KELTON: Sharma chides the government for shunning the advice of “mainstream economists” and for “refusing to even consult the IMF.” Let’s assume he’s right about the central bank and other policymakers turning away from mainstream economists and institutions like the IMF. What kind of advice has the IMF given to Sri Lanka in the past, and what kind of economic development strategies would you recommend if officials called on you to advise them?

KABOUB: Sri Lanka has been following the IMF instruction manual for decades. It has received 16 loans from the IMF since the 1960s, and it is currently negotiating another one. Since 1996, Sri Lanka has never been away from the IMF’s negotiating table for more than 3 or 4 years at a time. Despite the political rhetoric of the Sri Lankan government over the last couple of years, the current Sri Lankan administration has abided by the IMF’s terms and conditions of the $1.5 billion Extended Fund Facility (that’s the 16th loan disbursed between 2016-2020). So maybe the Sri Lankan government has come to realize that the IMF instruction manual is actually harmful. The problem is that they don’t fully understand why, and they certainly haven’t identified an alternative strategy to escape from this trap.

In terms of policy advice, Sri Lanka needs emergency assistance with immediate shipments of food, fuel, medicine, and basic necessities. Sri Lanka needs debt relief rather than debt restructuring. For example, UNDP has recently recommended negotiating debt-for-nature swaps. There are other debt swap mechanisms such as debt-for-development, debt-for-equity, and debt-buy backs. The Sri Lankan central bank should be negotiating FX swap line agreements with the central banks of its major trading partners in order to stabilize the value of its currency.
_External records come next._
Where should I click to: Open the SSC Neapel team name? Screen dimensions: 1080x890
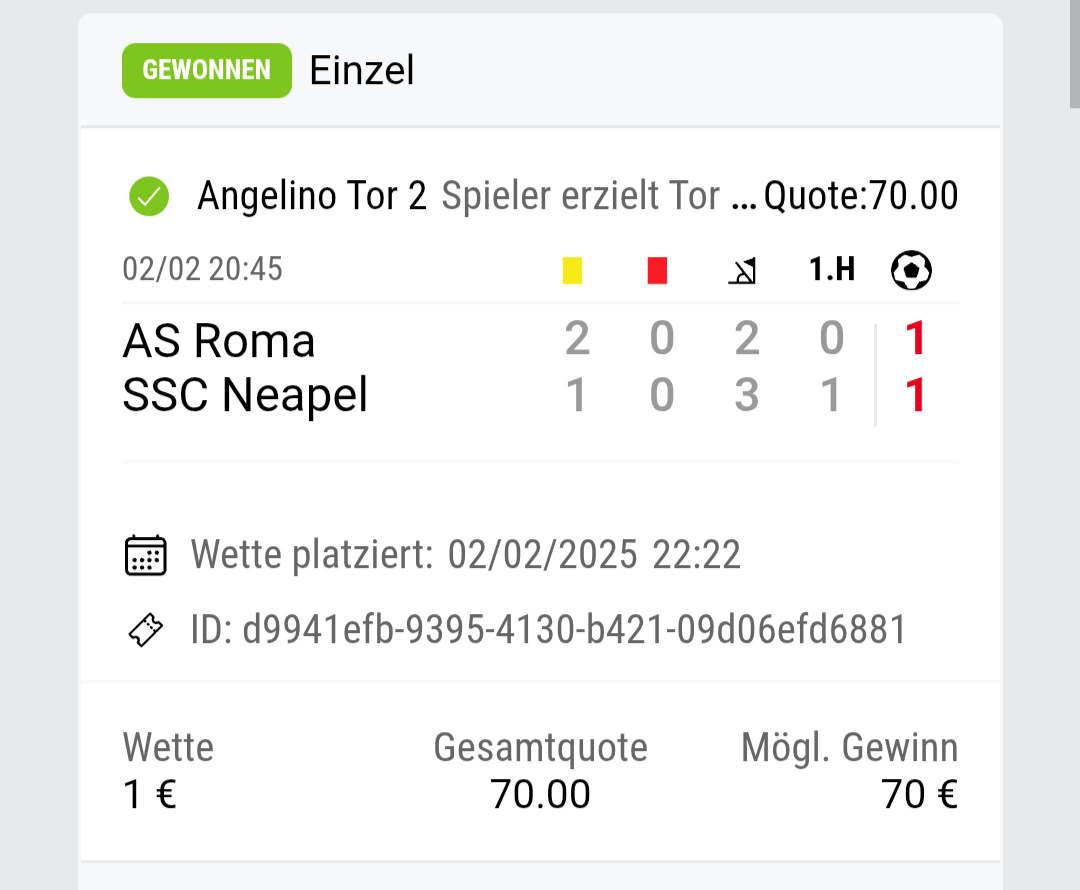click(245, 395)
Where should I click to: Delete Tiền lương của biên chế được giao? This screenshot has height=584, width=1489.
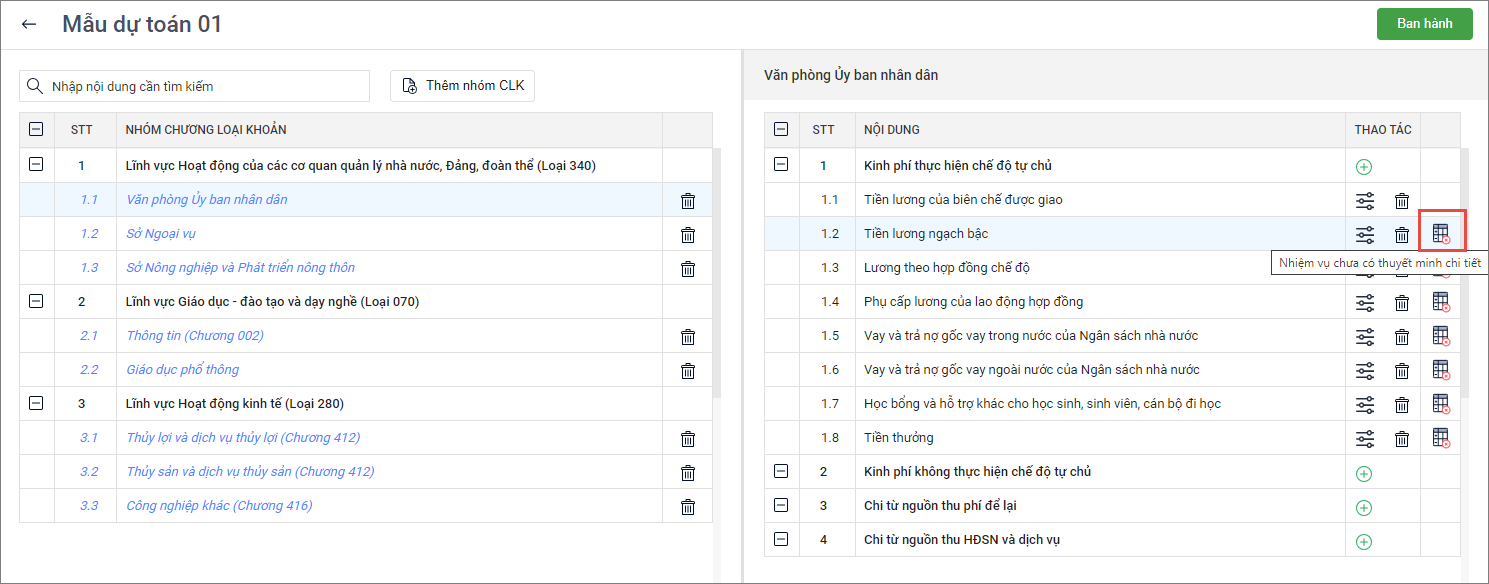point(1402,201)
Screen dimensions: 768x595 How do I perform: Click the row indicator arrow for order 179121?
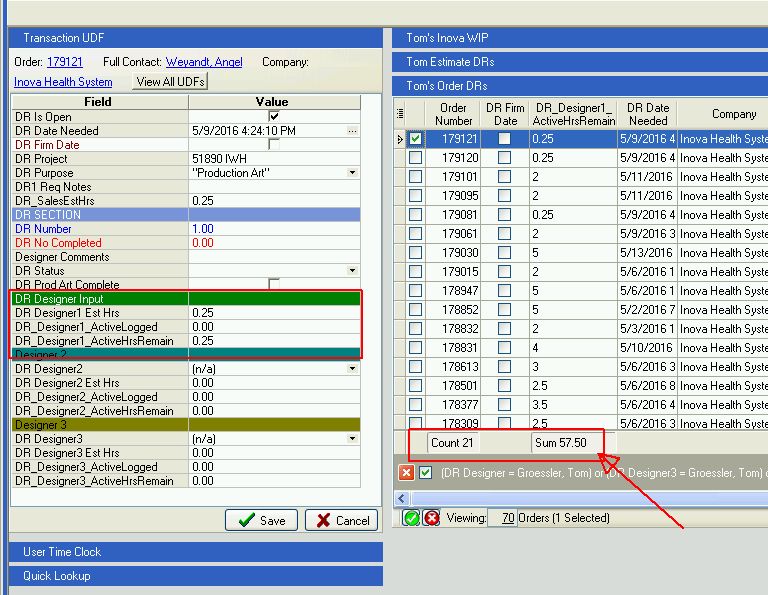point(400,139)
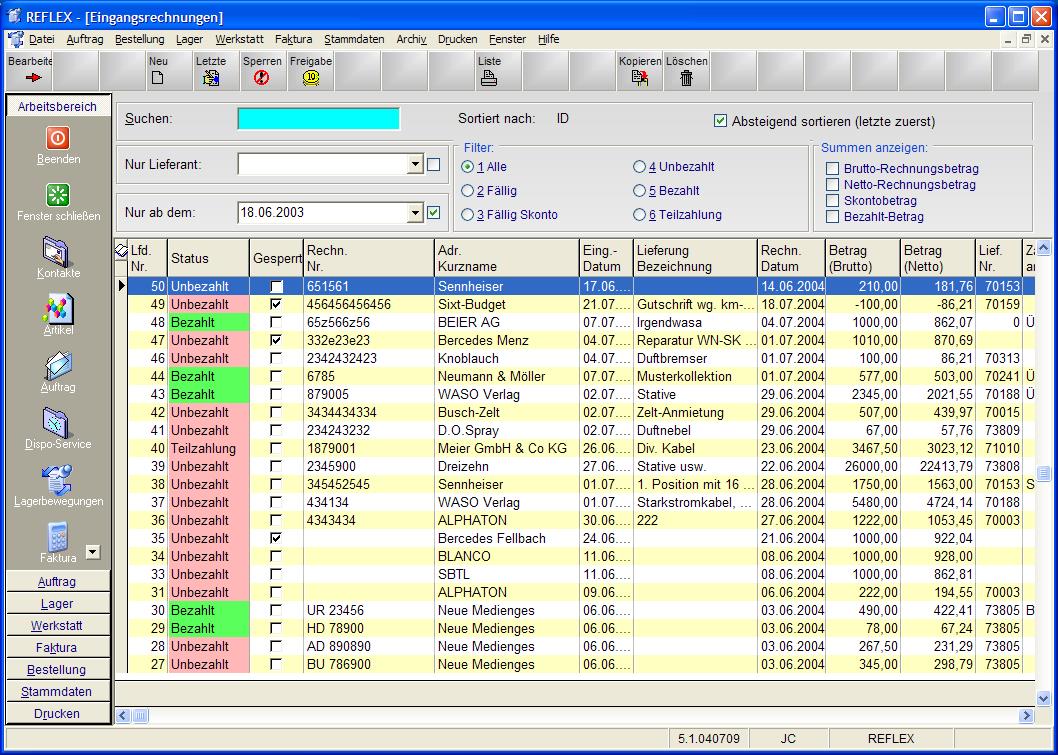Open the Artikel module icon
1058x755 pixels.
point(58,310)
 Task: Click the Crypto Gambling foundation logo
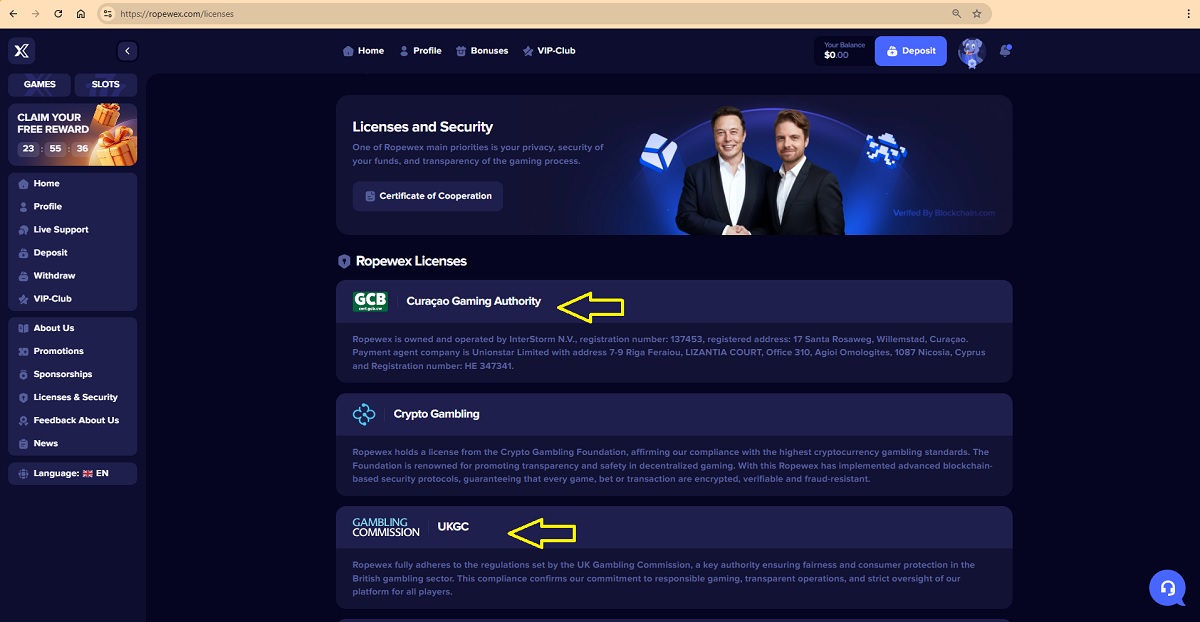point(364,414)
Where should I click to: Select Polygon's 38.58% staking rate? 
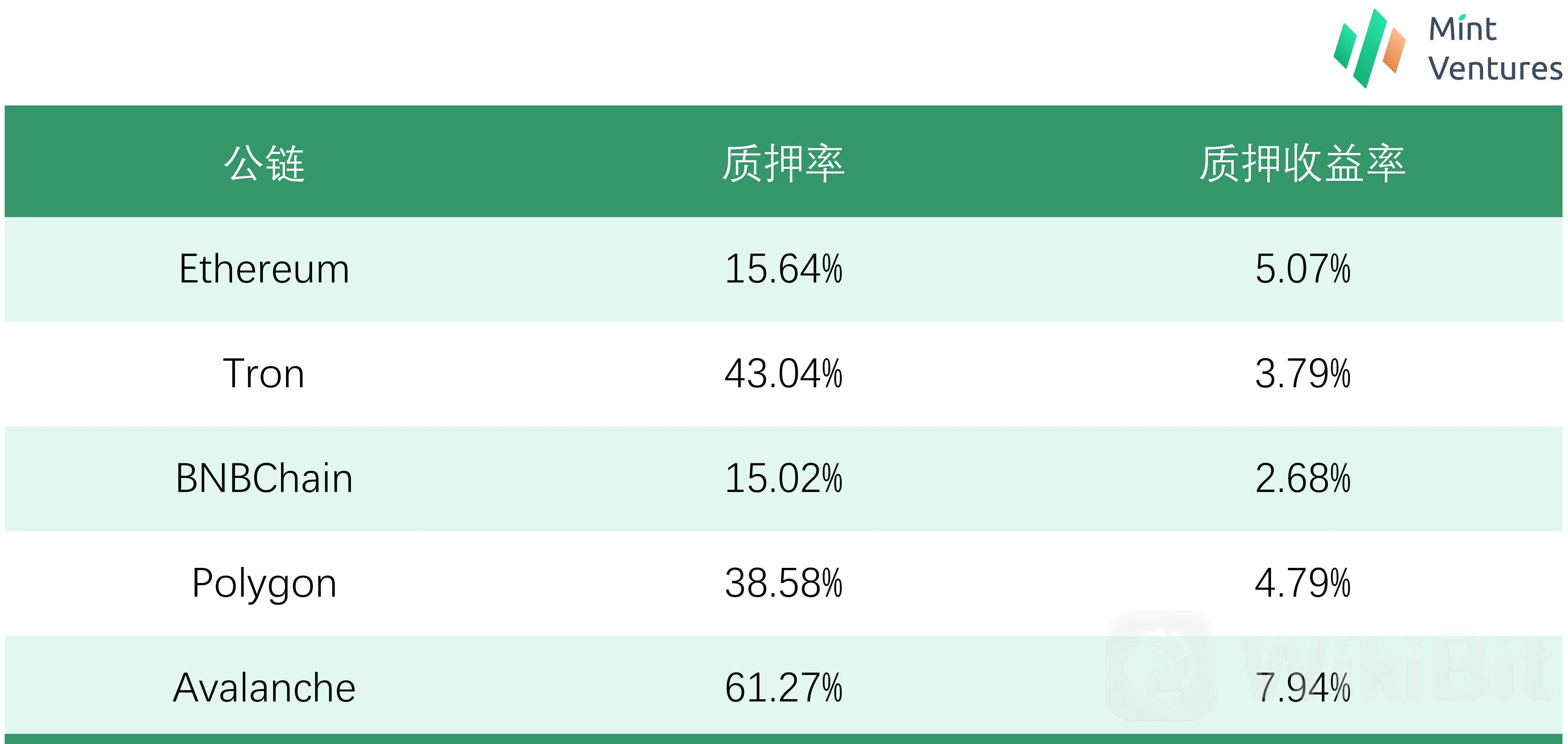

Sri Lanka should also access the IMF’s newly created $45 billion Resilience and Sustainability Trust (RTS), which, unlike other IMF facilities, is actually a program that funds strategic investments to build resilience and promote sustainability. Sri Lanka would qualify for up to $1.4 billion of concessional loans with substantial grace periods. However, to qualify for RTS funds, Sri Lanka must first have an existing agreement with the IMF. It needs to enter these negotiations with its own strategic vision in order to escape the IMF’s austerity and external debt trap.

The IMF wants countries to establish an economic policy framework that leads to external debt sustainability, but its track record has been a miserable failure. Sri Lanka needs to convince the IMF and other lenders and strategic partners, that it can only escape this external debt trap if it tackles the problem at its source — e.g. by investing strategically in food sovereignty (with an actual long-term strategy rather than half-baked organic farming wishful thinking), investing in renewable energy capacity (energy efficiency, public transportation, etc.), investing in education and vocational training in order to climb up the value chain in the manufacturing sector, and becoming more selective in its support for export industries and FDI projects. In other words, ending the race to the bottom policies, and building resilience to external shocks.

These strategic investments must be coupled with an actual democratization of the political as well as the economic system. The government needs to crack down on corruption, cartels, abusive price setters, and entities that enjoy exclusive economic power and have every incentive to object to the strategic investments listed above.

The sad part of this story is that Sri Lanka is only one of many countries in the Global South facing the same structural traps, struggling with unbearable external debt, soaring food and energy prices, shortages, and rising social and political tensions.

 

[1] The other has to do with a shift toward organic farming that has apparently fueled a precipitous drop in crop yields, farming incomes, and export revenues.